= Drivewyze =

Intelligent transportation system

Drivewyze is an intelligent transportation system (ITS) service that provides bypasses to commercial vehicles as they approach participating state highway weigh stations. The participating vehicles' safety record, credentials and weight are verified automatically, and if they comply with that state's screening rules for automated bypass, the vehicles are authorized to bypass these facilities rather than pull in for manual inspection. This results in time and fuel savings for the truck and less vehicle congestion at the weigh station.

Drivewyze is currently available at over 900 facilities across North America. More sites are scheduled to be added.

== Technology and functionality ==

The equipment on the commercial vehicle or truck can be either the driver's smartphone or an electronic on-board recorder (EOBR) / electronic logging device (ELD). The device is usually mounted on the dashboard of the truck. As a vehicle approaches a participating inspection or weigh station, the device communicates with the Drivewyze server via the cellular phone network and requests a bypass for the vehicle. Information associated with the device is then validated against state-required safety and credentials requirements. Weigh-in-Motion (WIM) technology is also used at some locations to verify the truck’s configuration and ensure its axle and gross vehicle weight are within acceptable limits.

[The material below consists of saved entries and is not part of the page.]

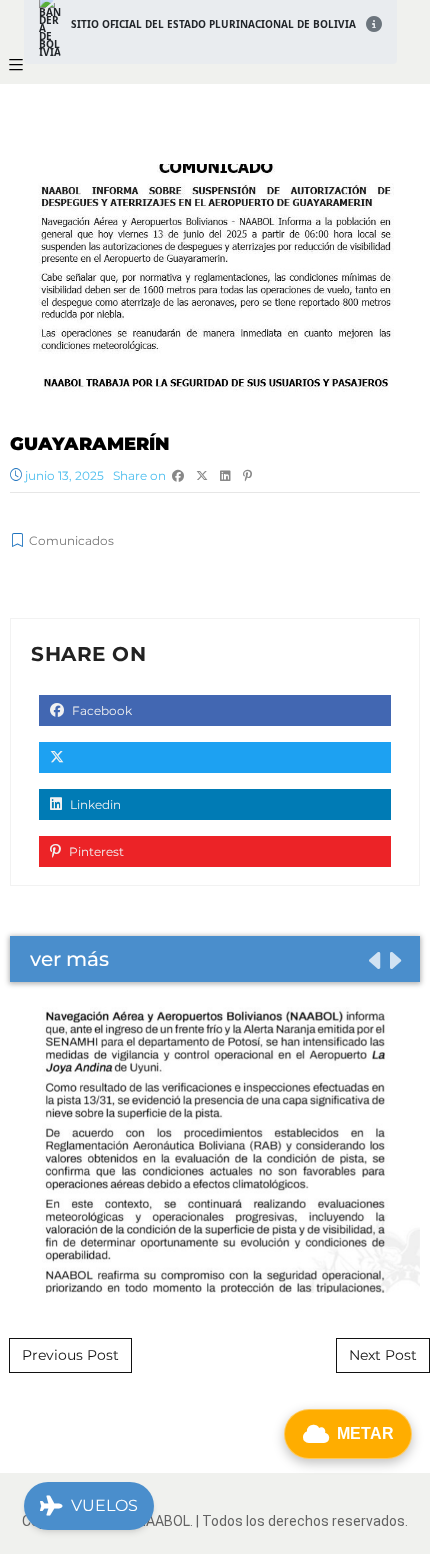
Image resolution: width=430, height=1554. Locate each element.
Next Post (383, 1355)
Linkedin (94, 804)
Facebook (100, 710)
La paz (215, 1149)
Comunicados (71, 540)
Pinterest (95, 851)
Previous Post (70, 1355)
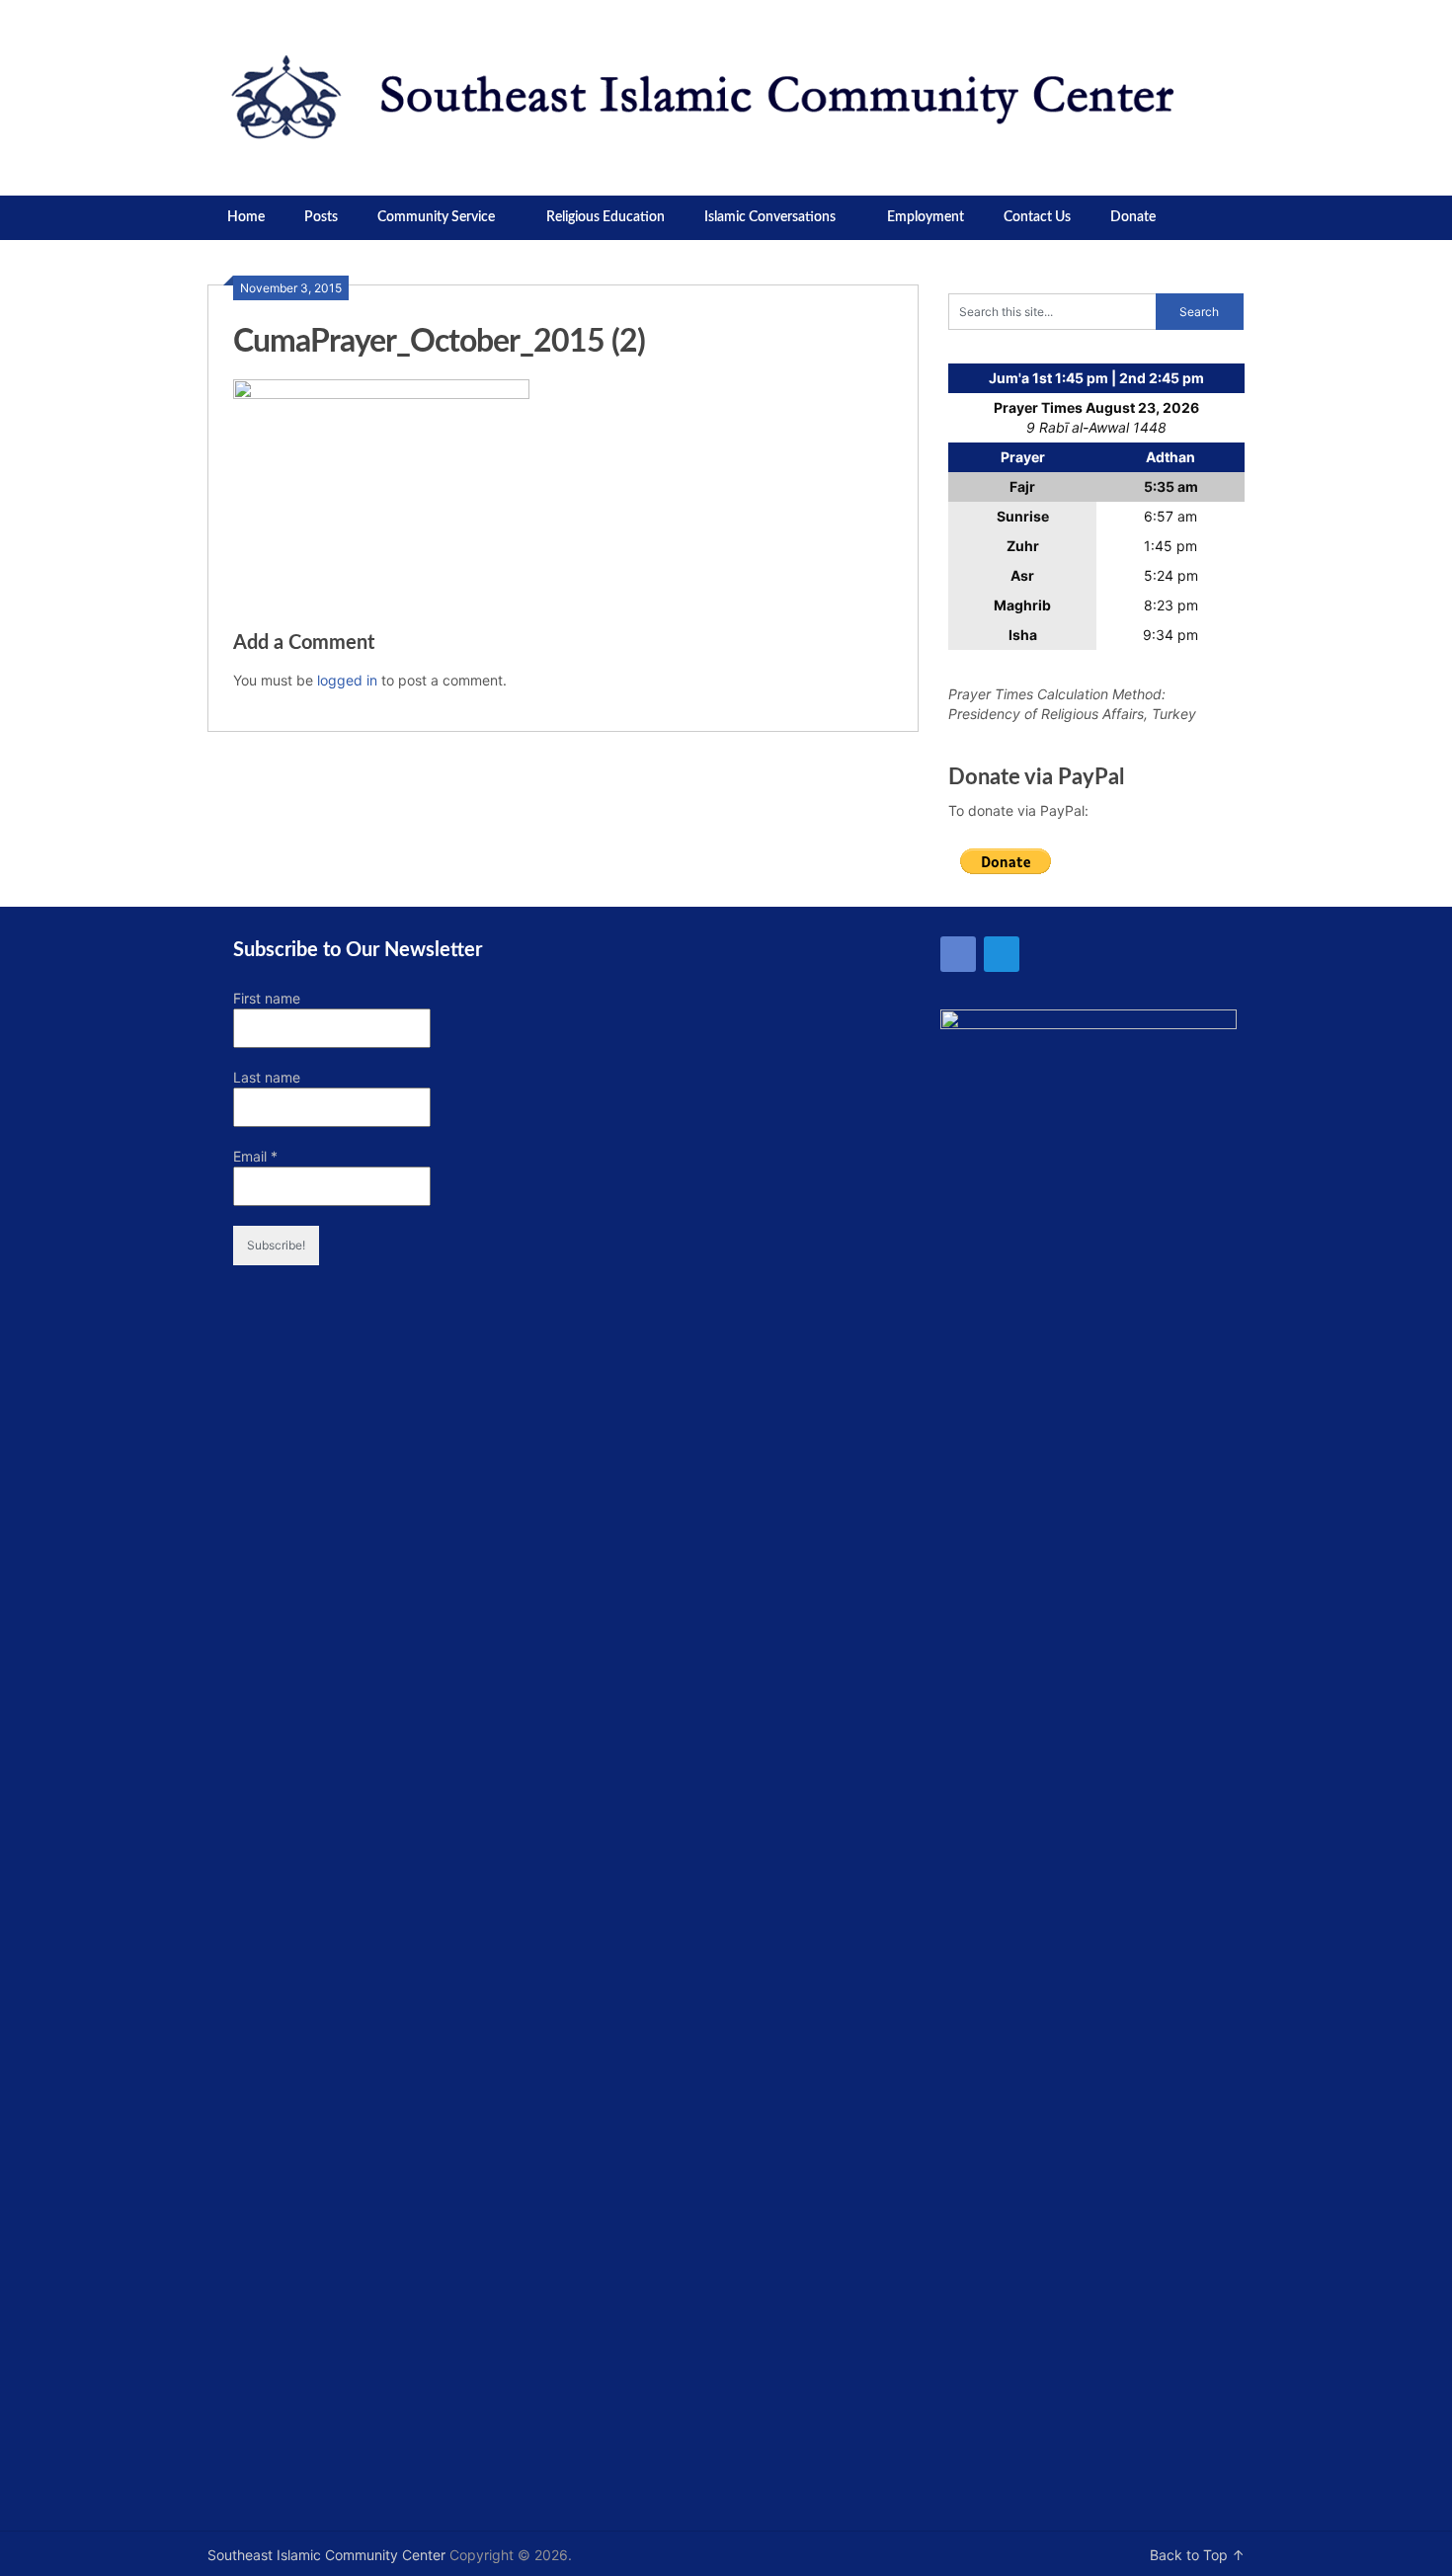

Drivewyze has over 900 weigh stations in North America, making it the largest weigh station bypass network available.

== Enrollment qualifications ==

To enroll in Drivewyze, a driver or carrier must submit an application and provide license plate and USDOT number credentials.

== Additional services ==

Inspection site notification

A service that displays information about a nearby weigh station.

Driver safety notification

A service that displays advance information about high risk travel areas.